* TASK GOAL: Every line with the word "agent" in it should be extracted from the data that follows.
[DATA RECORDS — start]
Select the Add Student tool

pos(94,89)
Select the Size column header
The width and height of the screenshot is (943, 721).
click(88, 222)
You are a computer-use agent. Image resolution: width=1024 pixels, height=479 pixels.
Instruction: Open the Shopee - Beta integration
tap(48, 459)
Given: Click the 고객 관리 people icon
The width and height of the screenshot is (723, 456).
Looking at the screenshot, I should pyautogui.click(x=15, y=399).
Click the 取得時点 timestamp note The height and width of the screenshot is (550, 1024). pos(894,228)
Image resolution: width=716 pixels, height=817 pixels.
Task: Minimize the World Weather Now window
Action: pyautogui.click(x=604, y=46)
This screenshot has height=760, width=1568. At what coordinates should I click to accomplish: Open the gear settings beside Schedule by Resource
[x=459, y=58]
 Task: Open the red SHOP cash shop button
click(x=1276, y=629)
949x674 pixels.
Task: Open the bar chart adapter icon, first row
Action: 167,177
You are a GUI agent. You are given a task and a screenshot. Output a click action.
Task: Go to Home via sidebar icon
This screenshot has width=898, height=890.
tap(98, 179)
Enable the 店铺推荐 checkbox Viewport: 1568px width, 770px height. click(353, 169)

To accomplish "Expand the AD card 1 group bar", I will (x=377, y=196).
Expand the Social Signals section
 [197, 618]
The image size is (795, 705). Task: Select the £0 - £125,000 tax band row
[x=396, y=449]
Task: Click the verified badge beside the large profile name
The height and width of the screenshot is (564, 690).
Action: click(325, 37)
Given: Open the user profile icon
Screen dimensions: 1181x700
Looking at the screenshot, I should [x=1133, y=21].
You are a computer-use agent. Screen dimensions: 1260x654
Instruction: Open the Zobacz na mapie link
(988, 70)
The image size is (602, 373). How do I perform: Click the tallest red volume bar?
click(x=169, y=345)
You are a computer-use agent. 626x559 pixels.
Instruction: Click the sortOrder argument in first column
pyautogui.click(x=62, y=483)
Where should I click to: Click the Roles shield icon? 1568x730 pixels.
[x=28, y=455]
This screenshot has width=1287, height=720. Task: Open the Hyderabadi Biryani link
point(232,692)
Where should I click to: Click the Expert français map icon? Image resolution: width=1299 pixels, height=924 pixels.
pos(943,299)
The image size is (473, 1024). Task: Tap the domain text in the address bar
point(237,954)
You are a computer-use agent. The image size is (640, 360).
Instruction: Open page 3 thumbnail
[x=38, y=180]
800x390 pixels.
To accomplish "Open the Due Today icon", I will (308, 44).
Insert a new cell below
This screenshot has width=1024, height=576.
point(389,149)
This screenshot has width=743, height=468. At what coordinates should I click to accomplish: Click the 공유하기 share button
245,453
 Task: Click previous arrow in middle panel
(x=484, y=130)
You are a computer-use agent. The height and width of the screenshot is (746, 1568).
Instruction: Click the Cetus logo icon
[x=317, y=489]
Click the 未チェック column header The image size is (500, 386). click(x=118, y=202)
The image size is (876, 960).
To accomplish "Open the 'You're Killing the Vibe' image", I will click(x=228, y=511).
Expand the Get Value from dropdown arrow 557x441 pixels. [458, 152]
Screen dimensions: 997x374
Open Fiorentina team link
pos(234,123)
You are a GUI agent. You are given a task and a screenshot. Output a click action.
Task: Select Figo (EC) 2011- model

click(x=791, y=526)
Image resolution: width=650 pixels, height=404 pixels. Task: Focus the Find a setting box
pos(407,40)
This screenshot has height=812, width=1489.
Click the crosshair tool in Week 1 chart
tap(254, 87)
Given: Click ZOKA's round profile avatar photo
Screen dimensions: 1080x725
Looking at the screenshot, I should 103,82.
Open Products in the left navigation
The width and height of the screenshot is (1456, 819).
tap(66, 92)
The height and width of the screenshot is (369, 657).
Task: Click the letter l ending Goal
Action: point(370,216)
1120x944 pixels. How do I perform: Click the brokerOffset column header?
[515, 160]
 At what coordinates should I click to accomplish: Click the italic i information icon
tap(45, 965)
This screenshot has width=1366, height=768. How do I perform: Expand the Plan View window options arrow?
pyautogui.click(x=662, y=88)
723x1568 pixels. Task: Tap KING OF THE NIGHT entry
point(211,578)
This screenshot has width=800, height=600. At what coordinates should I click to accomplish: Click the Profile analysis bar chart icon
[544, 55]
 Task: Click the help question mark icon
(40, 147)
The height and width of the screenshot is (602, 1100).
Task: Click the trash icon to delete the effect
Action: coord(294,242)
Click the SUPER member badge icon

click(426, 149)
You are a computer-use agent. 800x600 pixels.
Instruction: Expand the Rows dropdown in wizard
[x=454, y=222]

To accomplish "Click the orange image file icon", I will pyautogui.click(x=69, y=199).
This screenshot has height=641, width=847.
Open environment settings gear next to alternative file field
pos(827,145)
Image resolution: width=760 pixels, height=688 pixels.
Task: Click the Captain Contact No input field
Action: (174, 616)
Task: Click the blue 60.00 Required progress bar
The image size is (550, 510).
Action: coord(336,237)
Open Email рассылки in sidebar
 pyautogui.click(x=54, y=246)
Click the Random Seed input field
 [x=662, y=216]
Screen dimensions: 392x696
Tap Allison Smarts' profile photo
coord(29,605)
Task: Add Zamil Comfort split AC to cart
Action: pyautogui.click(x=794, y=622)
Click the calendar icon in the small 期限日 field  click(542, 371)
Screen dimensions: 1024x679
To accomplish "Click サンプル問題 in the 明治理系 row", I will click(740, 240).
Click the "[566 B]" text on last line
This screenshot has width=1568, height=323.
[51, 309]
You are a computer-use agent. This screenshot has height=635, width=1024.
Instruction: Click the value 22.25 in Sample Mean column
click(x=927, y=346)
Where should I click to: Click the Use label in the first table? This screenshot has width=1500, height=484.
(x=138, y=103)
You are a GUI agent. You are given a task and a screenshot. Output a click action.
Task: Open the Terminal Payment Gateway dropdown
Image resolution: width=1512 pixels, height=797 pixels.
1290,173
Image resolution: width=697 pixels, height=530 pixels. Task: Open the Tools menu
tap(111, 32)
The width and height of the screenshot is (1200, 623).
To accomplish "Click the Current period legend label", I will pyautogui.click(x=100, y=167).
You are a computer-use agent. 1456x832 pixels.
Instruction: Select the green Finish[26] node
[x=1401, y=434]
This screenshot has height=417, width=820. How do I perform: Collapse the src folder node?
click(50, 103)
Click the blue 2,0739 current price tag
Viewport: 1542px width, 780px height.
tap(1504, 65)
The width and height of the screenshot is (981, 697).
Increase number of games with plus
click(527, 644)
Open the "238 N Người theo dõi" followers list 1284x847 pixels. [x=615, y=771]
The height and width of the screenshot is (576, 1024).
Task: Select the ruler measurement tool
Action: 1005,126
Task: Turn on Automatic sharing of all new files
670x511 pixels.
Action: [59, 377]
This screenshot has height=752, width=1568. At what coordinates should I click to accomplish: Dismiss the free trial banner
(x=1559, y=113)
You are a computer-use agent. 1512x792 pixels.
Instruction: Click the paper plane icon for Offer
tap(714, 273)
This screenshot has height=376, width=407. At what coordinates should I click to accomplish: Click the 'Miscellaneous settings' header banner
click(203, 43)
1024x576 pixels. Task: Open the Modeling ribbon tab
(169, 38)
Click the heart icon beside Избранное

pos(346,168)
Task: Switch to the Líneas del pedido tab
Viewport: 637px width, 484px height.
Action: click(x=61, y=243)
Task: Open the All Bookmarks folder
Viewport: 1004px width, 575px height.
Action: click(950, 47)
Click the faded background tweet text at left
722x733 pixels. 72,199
[DATA RECORDS — finish]
* EXERCISE RESULT:
You are a computer-use agent. Image resolution: width=1024 pixels, height=479 pixels.
You are a GUI agent. You are given a task and a screenshot. Output a click action.
You are a computer-use agent. Screen dimensions: 1260x654
You are a computer-use agent. 626x559 pixels.
You are a computer-use agent. The image size is (640, 360).
You are a computer-use agent. The height and width of the screenshot is (746, 1568).
You are a GUI agent. You are given a task and a screenshot. Output a click action.
You are a computer-use agent. 800x600 pixels.
You are a computer-use agent. This screenshot has height=635, width=1024.
You are a GUI agent. You are given a task and a screenshot. Output a click action.
You are a computer-use agent. 1456x832 pixels.
You are a computer-use agent. 1512x792 pixels.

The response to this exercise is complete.